*Task objective*
Please explain, in one to three sentences and based on the passage below about the @FormParam annotation, why the DepartmentService method is marked with @Consumes(MediaType.APPLICATION_FORM_URLENCODED).

*Quoted passage*
start
The @javax.ws.rs.FormParam annotation injects the matching HTML form parameters present in the request body into a class field, a resource class bean property (the getter method for accessing the attribute), or a method parameter. The request body carrying the form elements must have the content type specified as application/x-www-form-urlencoded.

Consider the following HTML form that contains the data capture form for a department entity. This form allows the user to enter the department entity details:

<!DOCTYPE html> 
<html> 
  <head> 
  <title>Create Department</title> 
  </head> 
  <body> 
    <form method="POST" action="/resources/departments"> 
    Department Id:  
    <input type="text" name="departmentId"> 
    <br> 
    Department Name:  
      <input type="text" name="departmentName"> 
      <br> 
      <input type="submit" value="Add Department" /> 
    </form> 
  </body> 
</html>

Upon clicking on the submit button on the HTML form, the department details that you entered will be posted to the REST URI, /resources/departments. The following code snippet shows the use of the @FormParam annotation for extracting the HTML form fields and copying them to the resource class method parameter:


@Path("departments") 
public class DepartmentService { 
 
  @POST 
  //Specifies content type as  
  //"application/x-www-form-urlencoded" 
  @Consumes(MediaType.APPLICATION_FORM_URLENCODED)
end
*Dataset entries*
start
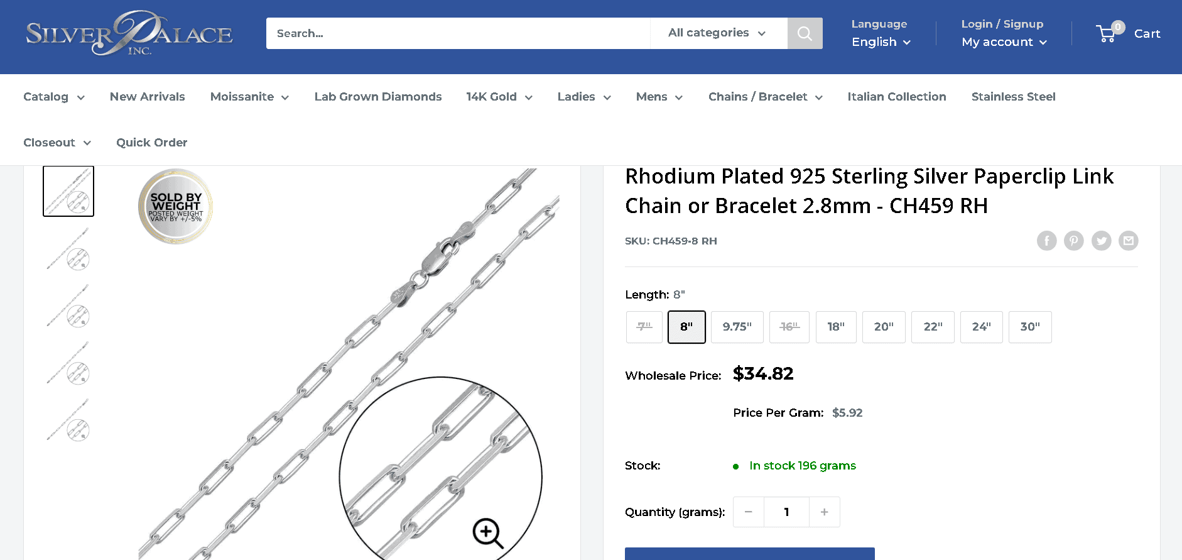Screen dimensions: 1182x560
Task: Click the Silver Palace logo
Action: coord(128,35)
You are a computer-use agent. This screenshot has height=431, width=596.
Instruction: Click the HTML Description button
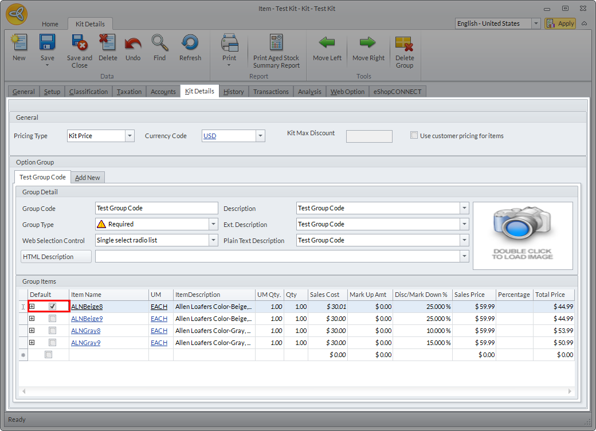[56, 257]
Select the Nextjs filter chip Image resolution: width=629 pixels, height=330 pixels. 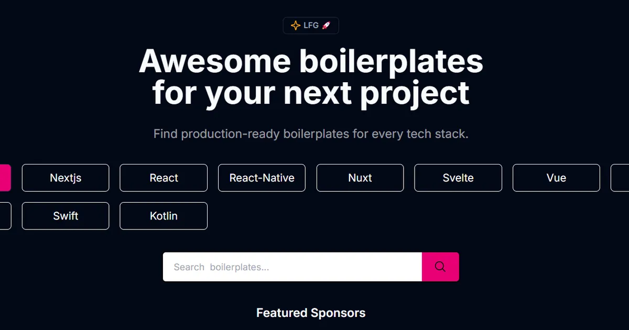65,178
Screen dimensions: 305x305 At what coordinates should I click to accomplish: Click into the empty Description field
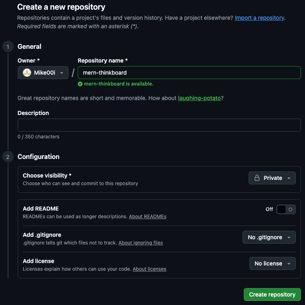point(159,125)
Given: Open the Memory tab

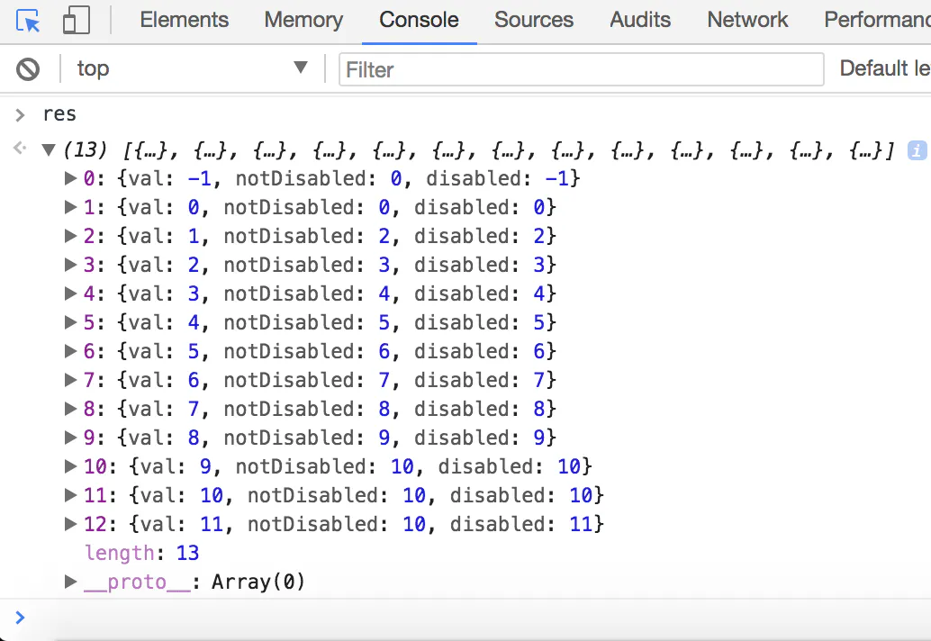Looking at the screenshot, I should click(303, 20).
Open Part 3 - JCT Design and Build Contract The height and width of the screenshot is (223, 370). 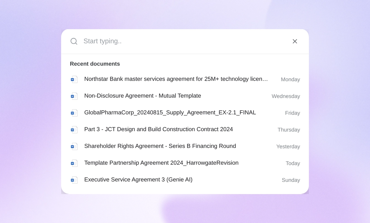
end
*The answer*
The @FormParam annotation injects HTML form parameters from the request body, and that body must have its content type set to application/x-www-form-urlencoded. The @Consumes(MediaType.APPLICATION_FORM_URLENCODED) annotation specifies this content type for the method, so the department form fields can be extracted and copied into the method parameters.